I felt alive, I was a little fucked up in the head (still am), but the world opened herself up to me.  I want to be back out there.  You know, back in the wild where you don't know fuck-all about the people around you and you think about that one place you want to be.  It's right fucking there. With them.

Yeah...That's where my mind is.  

That's not where I am.  I'm in Cullowhee, NC, USA.  
This is where all of me should be.  I think so many of us get caught up in the bullshit of life that we are distracted from what it's all about.  It's about being there, wherever you are.  It's about being with those people around you and fuck the bullshit, fuck the bullshit from the past.  Why do you always bring that up?  It's falling of deaf ears, bitch.  Anyway, sometimes I find myself wishing I was somewhere else, when I don't need to be anywhere else but right there, with the beautiful people around me.  

I'm back to running, working my body now, finally.  It makes me feel good to push my body to it's max.  Until muscles start tremoring, shaking, your body's saying "Stop, fuck you, stop."...Hell yeah, that's where it's at.  
That's when you realize your tough and everything else ain't much.

I thank god I played rugby, (I'll be back out there soon).  That game makes men out of a men.  after the eye-gouging, wrist-kleeting, dirty rib-shots and nut-shots, shots taken at you just to fuck your shit up, broken fingers, nose, ...well that would take a while, concussions, ripped ears...
I go harder now.  I did it then and I can do it harder, better now; but I need that reminder every now an then.  Something that tells me to get back up and  "Fuck it,  just say it when it comes in your head." type thing and something that keeps me pushing forward.  Fight Club is the best way for me to describe this:

This guy, Tyler Durden. Office job, 9-5, gets fucked over by his boss everyday (doesn't do shit about it).  He obsesses over the decorating of his apartment down to the forks and little glasses.  I mean this guy was whipped by materials to fill something that was missing.  He needed something, something real to himself.  There was one thing: that broken pitiful part of him.

It was FIGHT CLUB.
Once a week, a group of men, in a bar basement.  A place where the shirts are taken off and bare fist of one guy pound the flesh of the other guy.  A fuckin beat down that puts your ass to the ground and God, it hurts.  Oh damn, it's some of the worst pain you have ever felt and you just want out, but you don't say stop!  You don't say stop, because you need it and you want it in your life.  You pick yourself up and smile through the swollen eyes and blood clotted between your teeth, because you know it's your turn.
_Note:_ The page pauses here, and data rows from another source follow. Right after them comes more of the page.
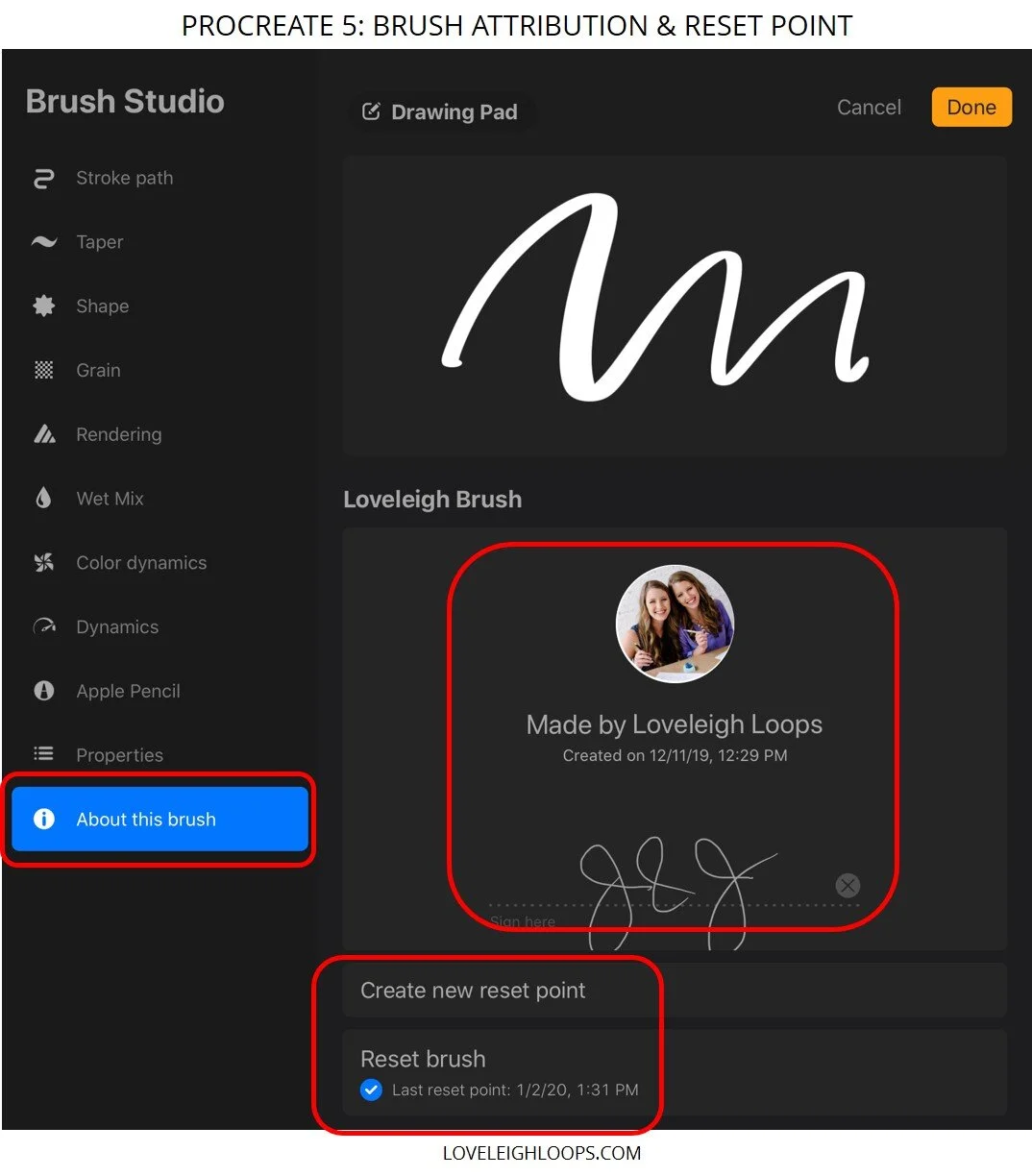Open the Taper section icon
Screen dimensions: 1032x1176
click(43, 242)
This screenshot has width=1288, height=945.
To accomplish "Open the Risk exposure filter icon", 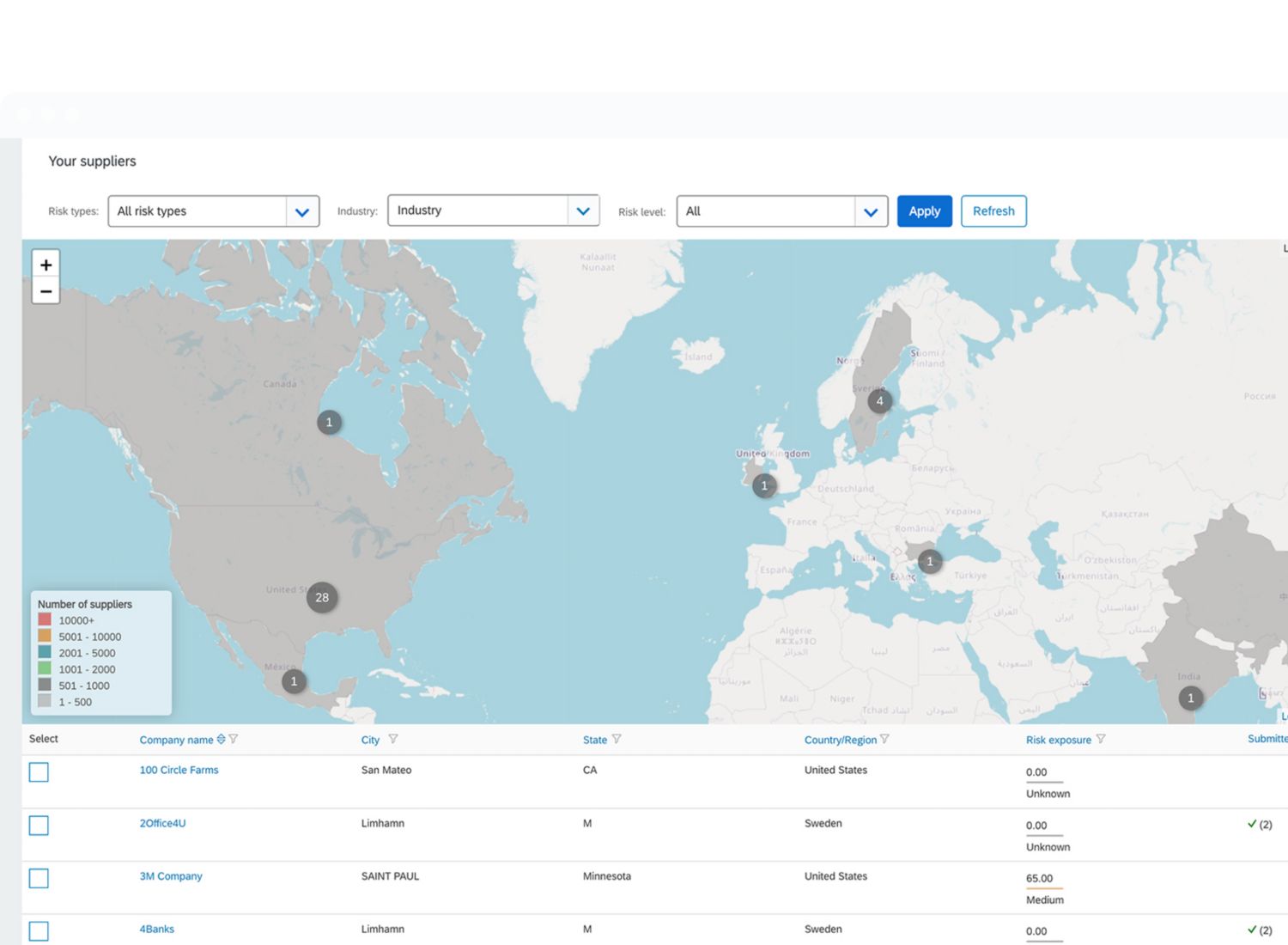I will (1101, 740).
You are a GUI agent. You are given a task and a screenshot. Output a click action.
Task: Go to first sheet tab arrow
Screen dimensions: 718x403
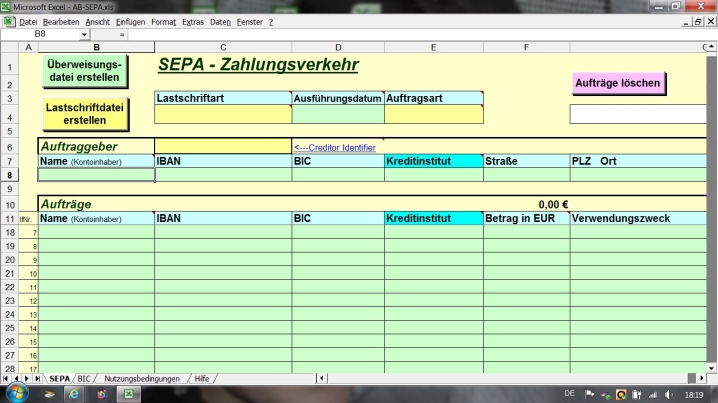click(x=8, y=379)
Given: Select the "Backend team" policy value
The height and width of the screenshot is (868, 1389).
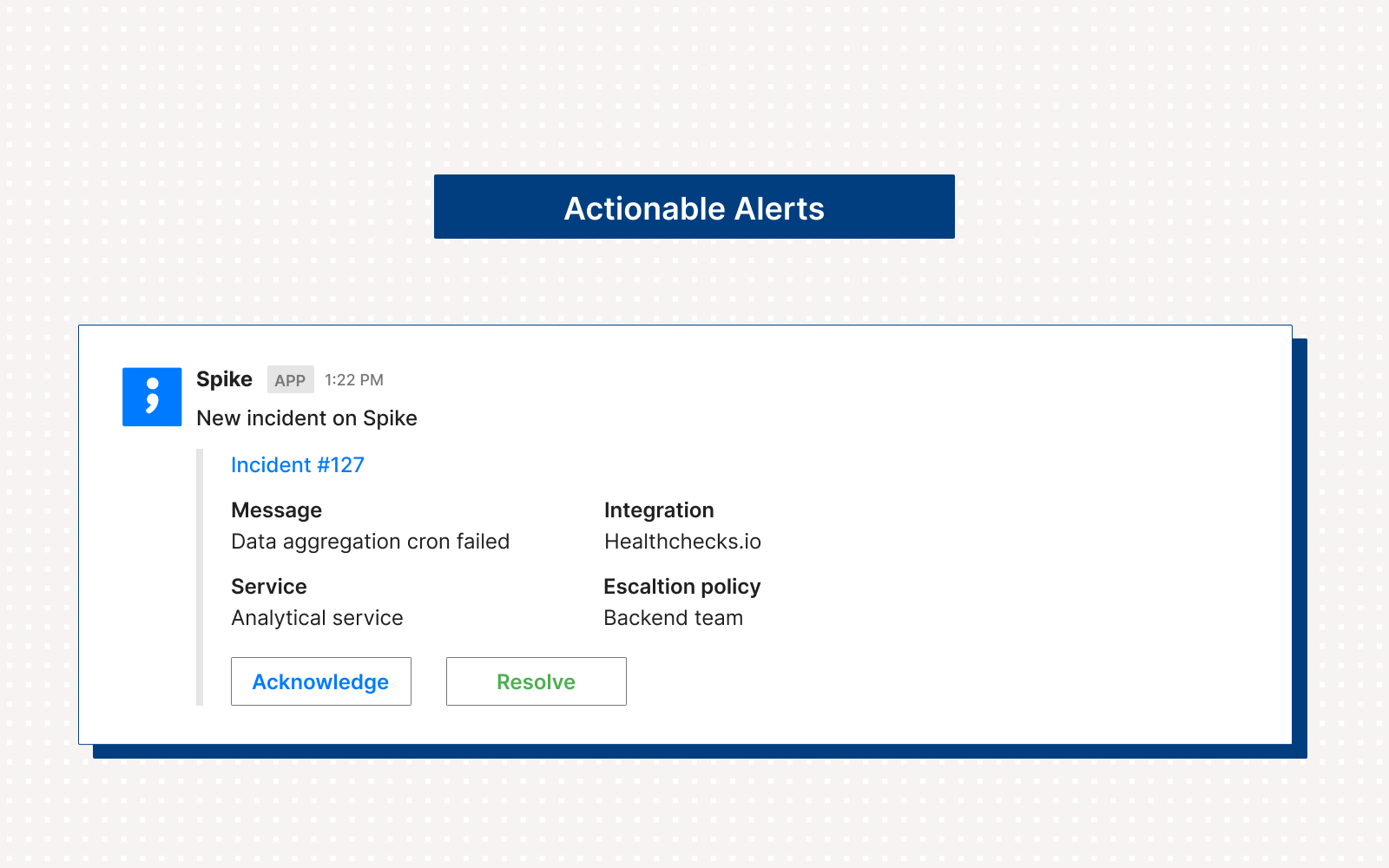Looking at the screenshot, I should tap(673, 618).
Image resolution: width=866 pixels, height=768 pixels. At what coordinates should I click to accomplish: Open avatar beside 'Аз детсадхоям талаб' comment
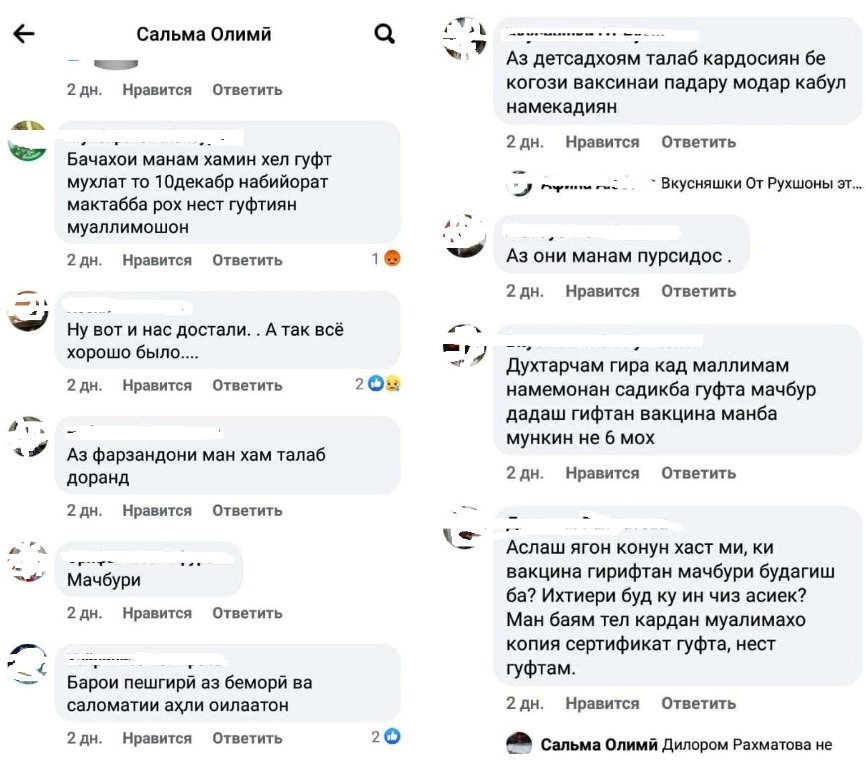(464, 40)
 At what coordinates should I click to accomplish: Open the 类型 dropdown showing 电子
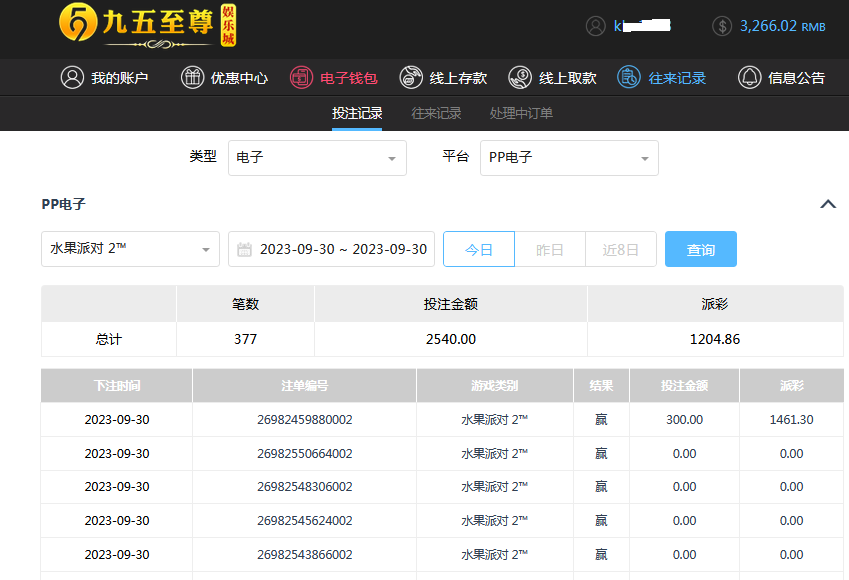click(x=317, y=158)
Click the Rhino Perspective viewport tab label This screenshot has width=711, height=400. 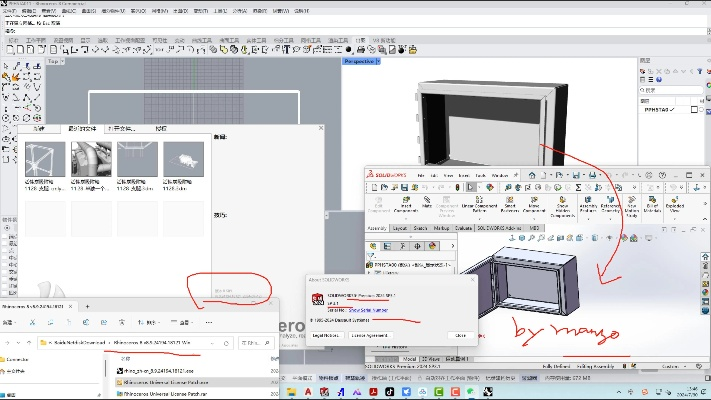[x=359, y=61]
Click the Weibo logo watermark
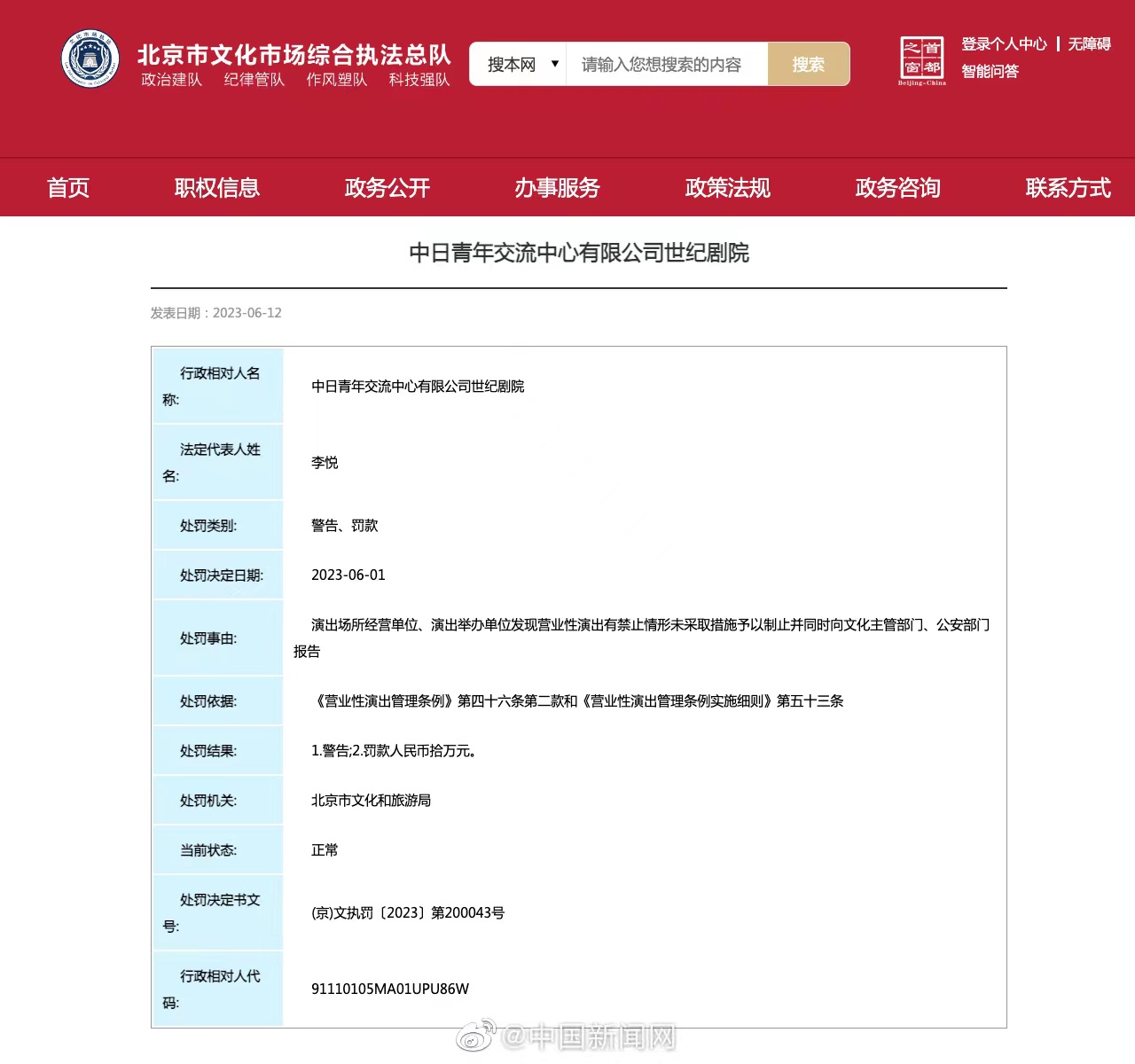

Ohh hell, now it's your turn to lay the fuckin train down on someone else and be the center of the universe for that moment.  It's your turn to tell that voice in your head that you can go a mile more and you can take another hit and you can wake up that early.  Cold? Who said it's cold, cause I don't hear shit.  I'm on top of my game right now, kickin ass and you just try to break me down.

Yeah, fuck yeah, now that's when it turns out to be the best fucking thing that ever happened to you.  That's when you find yourself and you find that one thing that has been holding you back your whole life.  It was right there in the next stride, the next bare knuckle punch packed to the jaw, the next hit that that sets your bitch ass on your back watching the sky warp in and out at you.

You feel like you can do anything when you find that one something. 

It's what I have always needed and I'll always need it.  You'll break me down and I'll come back twice as strong, as fast, as smart. Hell, I'm bringing it all.

BREAK ME

Tuesday, January 1, 2013

I've got the heart of a lion


Today starts the new year of 2013.  Everyone is writing up their schedules and setting up their routines for the glorious resolutions they planned the night before.  We need those routines.  They are like a style of music, but sometimes a routine can distract us, limit us from creativity we could otherwise find.  It can restrict our freedoms and leave us to relive the day before yesterday, again and again.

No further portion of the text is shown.